Identity Again

Posted on March 23, 2010 by David Creech

I would like to pick up where I left off in last week’s post.  I concluded with the following musings:

I do wonder how much a shift in group identity could begin to address some of our reticence to do good in the world.  What if we saw ourselves as part of the poor and marginalized group?  What if a threat to those who are vulnerable was perceived to be a threat to ourselves?  I hope to get back to this idea in another post.  For now, I’ll suggest that as the body of Christ, this may be the most natural identity for us to assume.

None of these ideas are particularly new. The ELCA’s HIV and AIDS strategy affirms that the body of Christ has AIDS (as did the World Council of Churches before us).  Stephen Bouman (director of Evangelical Outreach and Congregational Mission at ELCA churchwide) co- authored a brilliant book, They Are Us (please look past the grammatically frightful title), in which he explores the many ways that immigrant stories are our own.  Martin Buber’s I and Thou (written in 1923!) essentially gets at the same idea, just with different language.

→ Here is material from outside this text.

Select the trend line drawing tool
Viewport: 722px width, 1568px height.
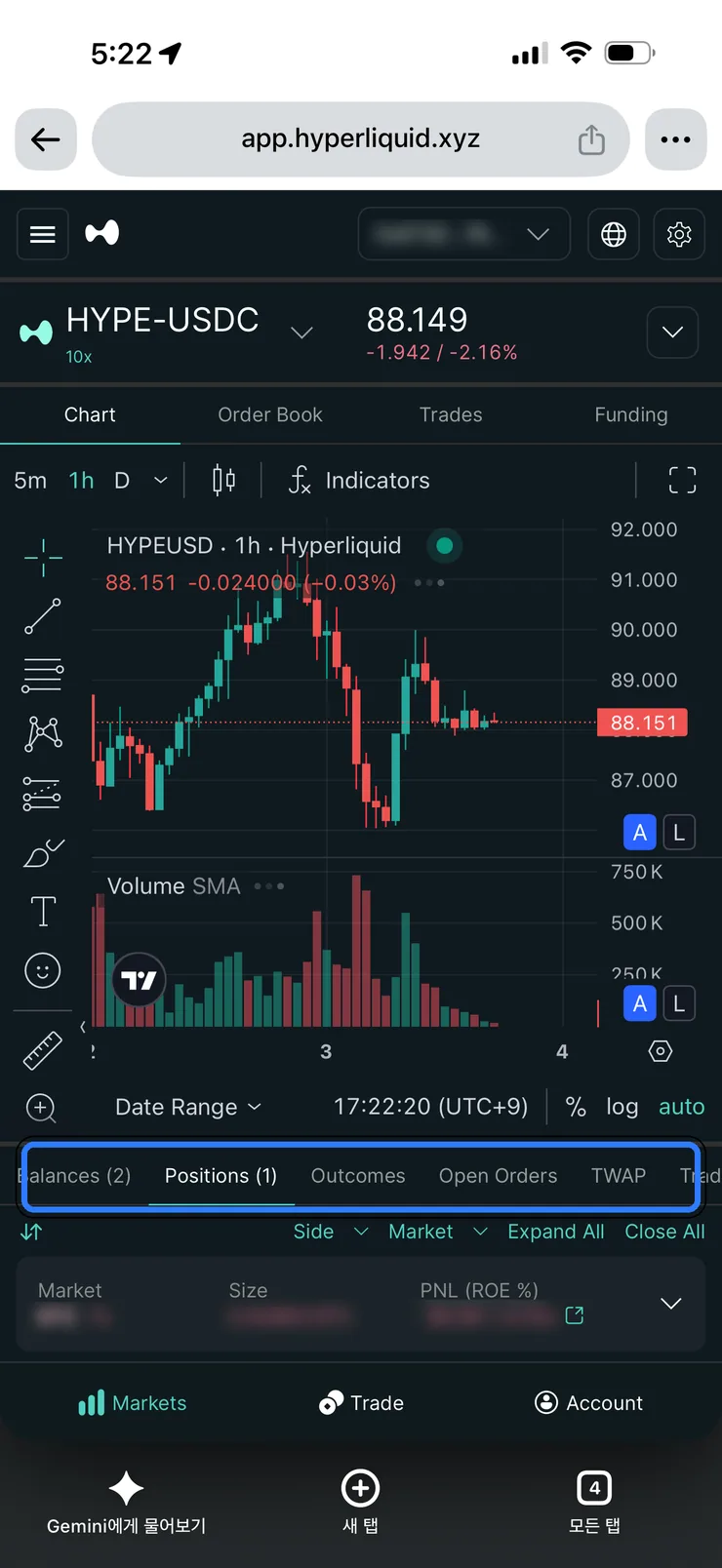tap(43, 616)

From a biblical perspective, as Kris pointed out, Paul redraws kinship lines (see also the early Christian language of “family”).  (Sadly the fictive kin language is also used to divide–see Galatians.)  The “body” language Paul uses suggests that as one body, when one part suffers, the whole suffers (see esp. 1 Corinthians 12:26; perhaps also Philippians 2:4-10 applies here?).  Much could be made of how we as the body of Christ are wounded as he was (and is) by the evils in the world (I think I will have to reflect on this in a further post).

Jesus too redefined the family (see Mark 3:31-35).  Jesus also practiced table fellowship with those who were otherwise considered outsiders; that table fellowship was a clear sign of friendship.  And Jesus to the end brought the “other” into the fold (see this week’s text, Luke 23:39-43!).

The biblical text then offers considerable support the idea that we are those who are poor, vulnerable, and marginalized (and perhaps I have overlooked other key texts–please share them in the comments).  Is this enough to affirm that they indeed are we?  More posts to come!